「山と街と海、全てが揃ってる景色を独り占めできる場所なんだ。仕事や人間関係で疲れたらこの景色を眺めると気分が落ち着く」

彼はシートベルトを外すと少しだけ座席を倒しゆったりともたれる。

「こんな場所、初めて来ました」

「お気に召した?」

「ええ、もちろん!こちらにはよく来られるんですか?」

「うん。時間ができた時は一人で来る。誰かを連れてきたのは初めて」

「初めて?」

初めてってことは、今までの彼女さんすら連れてきたことがないってこと?

いや、それは絶対あり得ない。
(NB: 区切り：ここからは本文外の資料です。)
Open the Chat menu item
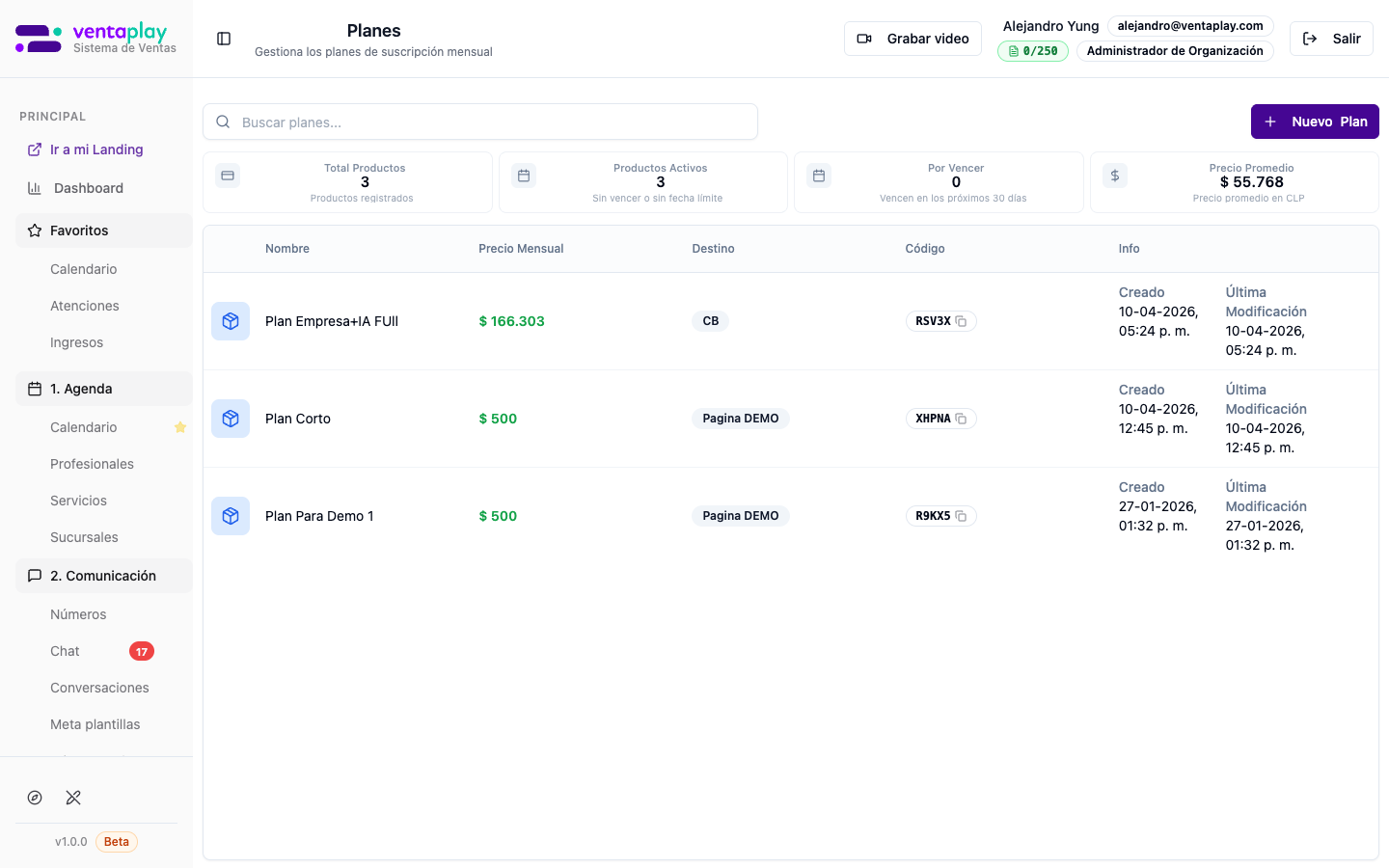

私を悲しませないための優しい嘘だ。

「嘘だと思ってるだろ?」

そんな私の気持ちを見透かすように、彼は即座に笑いながら言った。

「そりゃそうです。私なんかが神楽さんのお気に入りの場所に初めて連れてきてもらえるなんて、そんなのおかしいですもん」

「おかしい?どうして?」

「だって神楽さんは、私なんか相手にするような方じゃないことくらいわかってます」

「それは理由になってない。俺が君を好きになっちゃいけない理由があるなら教えて」

ドクン。

全身が大きく脈打つ。

これも、きっとおちょくられてるだけだ。

御曹司の気まぐれ。暇つぶし、且つお遊びの一つ。

「冗談言って困らせるのはやめて下さい」

そう言った瞬間、自分でもどうなってるのかわからない状態になっている。

私、彼に抱き締められてる?

暖かくて大きな彼の体の中にすっぽりと入ってる。

そして彼が耳元で言った。

「樹ちゃんを悲しませるものは何?一体何があった?」

優しい彼の低音ボイスが、耳から体の奥にゆっくりと流れおちていく。

やはりバレてたんだ。

私が泣いてたこと。

「何でもないです」

「話して」

「大丈夫です。本当に」

そう言った直後、私の唇は彼の唇に塞がれていた。

こういう時は目をつむらないといけないのに、思わず大きく見開いてしまう。

彼のきれいな目が近すぎて彼のいい香りがそばにありすぎて、意識が飛びそうになるのを必死に堪えた。

柔らかい唇がそっと離れる。

「次、同じように俺を拒否したらまたキスする」

「なんですか?それ……」

彼のすることは私の想像に及ばない。

思わず恥ずかしさと嬉しさを飛び越えて、笑ってしまった。

彼も笑う私を見て微笑む。

やっぱりこれは夢だ。

彼が私のことをどう思っていようと、私がこれから話すことをどう感じようと、夢ならば夢に任せよう。

私は少しずつ、これまでのことを彼に話した。

神楽さんは話を聞き終わると、「そうだったんだね」と呟き、私の頭を優しく撫でる。